Hoy me desperté cantando “Paren de venir”, de The Sacados. Vicky estaba acostada delante de mí, mostrándome la
espalda, pero acurrucada contra mi cuerpo. Terminé de cantar, le di un beso en
la espalda y me levanté. En mi teléfono celular, había dieciséis llamadas
perdidas de mi primo Luján, de Luján. La primera había sido hecha a las siete y
cuarto de la mañana y la última, diez minutos atrás, a las ocho menos cinco.
¿Qué habría pasado? ¿Cuál sería el motivo para que me hubiera llamado tantas
veces en un lapso de cuarenta minutos? Lo llamé, pero me atendió el
contestador, por lo que, sin dudarlo, busqué las llaves de la furgonetita y le
pedí a Vicky que me acompañara hasta el conventillo.
Estacioné en la puerta y,
contrario a lo que sucedía antes de la inauguración, los secuaces de Héctor “Bicicleta”
Perales nos recibieron con el cariño con el que se recibe a los familiares
cuando no se los ha visto durante un largo tiempo. Subimos a la planta más
alta, donde se encontraba la habitación que habíamos convertido en el flamante
Centro de Contención y Reinserción para Gente con Problemas Pelotudos. Allí, en
la puerta de la pequeña cocina que él había instalado, Luján hablaba con
Pascual. Por sus ademanes, el tono de su voz y los nervios que evidenciaban sus
maneras, cualquier observador circunstancial habría concluido que estaban
discutiendo. Sin embargo, aunque los dichos de mi primo manifestaran cierta
discordia, Pascual no hacía más que darle la razón y repetirle una y otra vez
cuán maravillosos eran sus razonamientos.
—¿Por qué discuten? —les
preguntó Vicky.
—Porque vino su mujer a
visitarlo y se niega a recibirla —respondió Luján.
—¿Por qué no querés verla? —le
pregunté a Pascual.
—Porque es un ser
maravilloso —me dijo.
Creí haber detectado cierta
ironía en su comentario.
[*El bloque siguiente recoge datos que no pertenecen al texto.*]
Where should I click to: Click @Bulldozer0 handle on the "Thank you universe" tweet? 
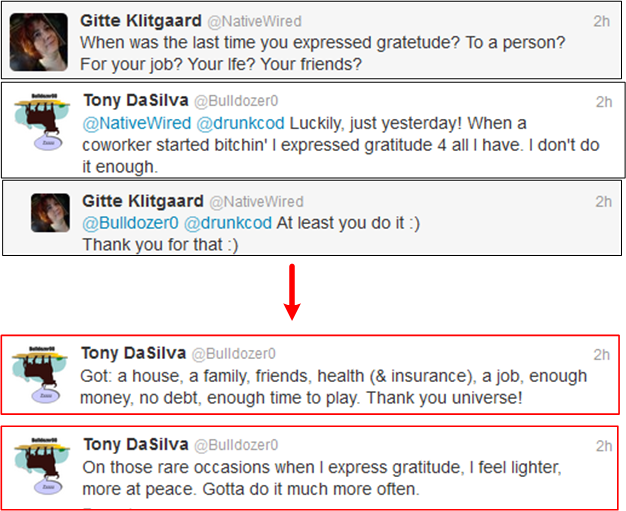coord(234,354)
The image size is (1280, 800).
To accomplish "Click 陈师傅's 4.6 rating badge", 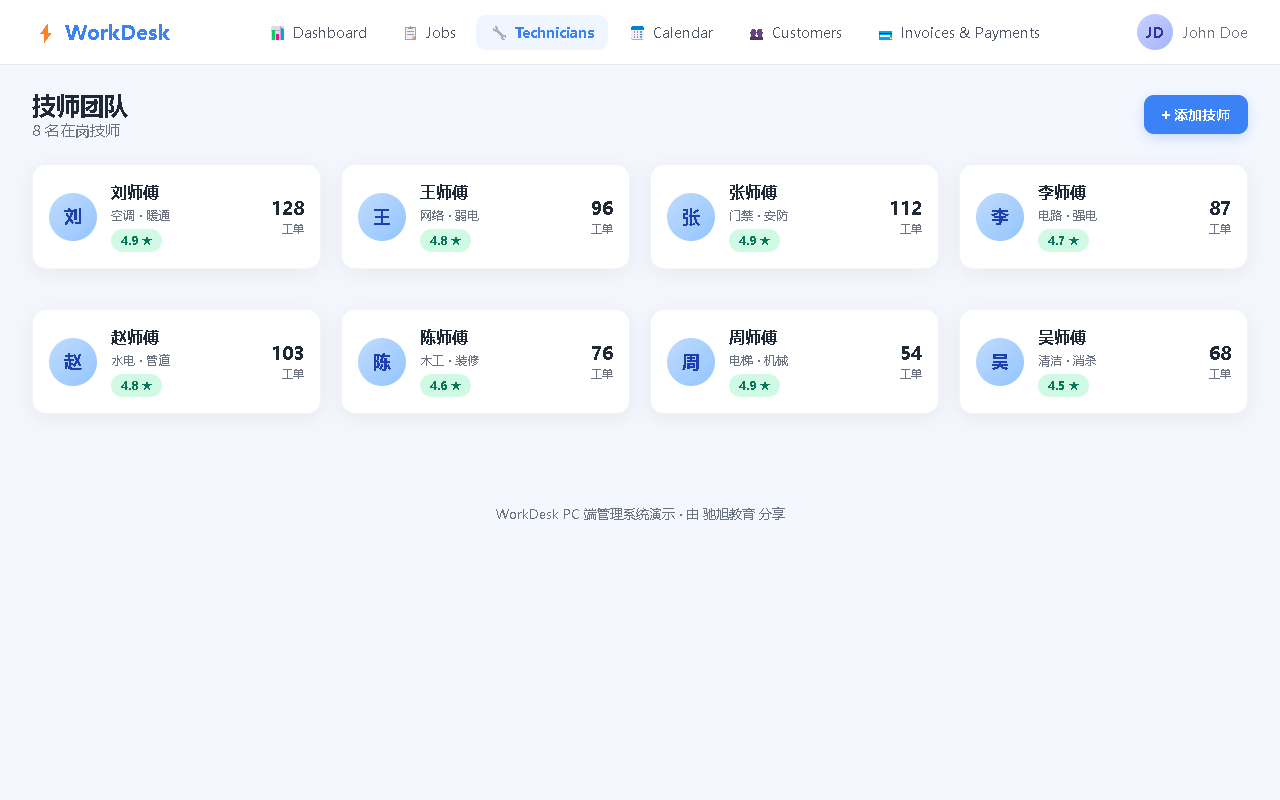I will [x=445, y=386].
Finalmente, tras una charla que se prolongó durante
más de dos horas, logramos convencerlo de que nos permitiera hacerla pasar.
Nando y Baldomero estaban sentados cada uno sobre una de las siete camas de una
plaza que habíamos distribuido en la habitación. Lucían tristes y no era para
menos. Un compañero de alcoba había recibido visita de su familia y ellos
estaban solos. Le pedí a Vicky que hablara con ellos, que les preguntara si
tenían pareja y que, en caso afirmativo, tratara de conseguir un teléfono al
cual pudiéramos llamarlas para avisarles que ellos estaban ahí y que podían
venir cuando quisieran. La respuesta fue afirmativa: ambos estaban casados.
No había transcurrido una
hora desde nuestro llamado cuando, preocupadas porque hacía tiempo que no tenían
noticias de sus maridos, las mujeres de Baldomero y Nando golpearon a la puerta
del CCRGPP. Antes de saludarla, Baldomero ayudó a la suya a quitarse la
campera. Vicky se acercó a mi oído y me dijo que aprendiera de un caballero,
pero, a decir verdad, no era la caballerosidad lo que había movido a nuestro
amigo, sino que su Problema Pelotudo, que consistía en dar preponderancia a la
capa más superficial de cualquier cosa o asunto, hacía que estuviera más
pendiente de una simple campera que de su compañera de vida.
Cerca del anochecer, luego
de un largo día de charlas interminables y eternas rondas de mate, Vicky tuvo
la mala idea de pronunciar una buena idea en voz alta.
—¿Y si se quedan a vivir acá
con sus maridos? —dijo a las mujeres—. Sería muy bueno que ustedes los
acompañaran en la rehabilitación de sus Problemas Pelotudos, porque, en
definitiva, será con ustedes con quienes van a ir a vivir ni bien reciban el alta.
—¡Qué idea más brillante! —exclamó
Pascual.
¿Por qué, siempre que
hablaba, me daba la impresión de que sus dichos comportaban una gran carga de
ironía? De todos modos, su comentario era cierto: la idea de Vicky era brillante.
Las tres mujeres estuvieron de acuerdo. El problema radica en que, salvo que se
nos ocurra algún invento, no tendremos
lugar para alojarlas a todas. Para ganar algo de tiempo, les sugerí que fueran
a sus casas, armaran sus valijas y regresaran al día siguiente.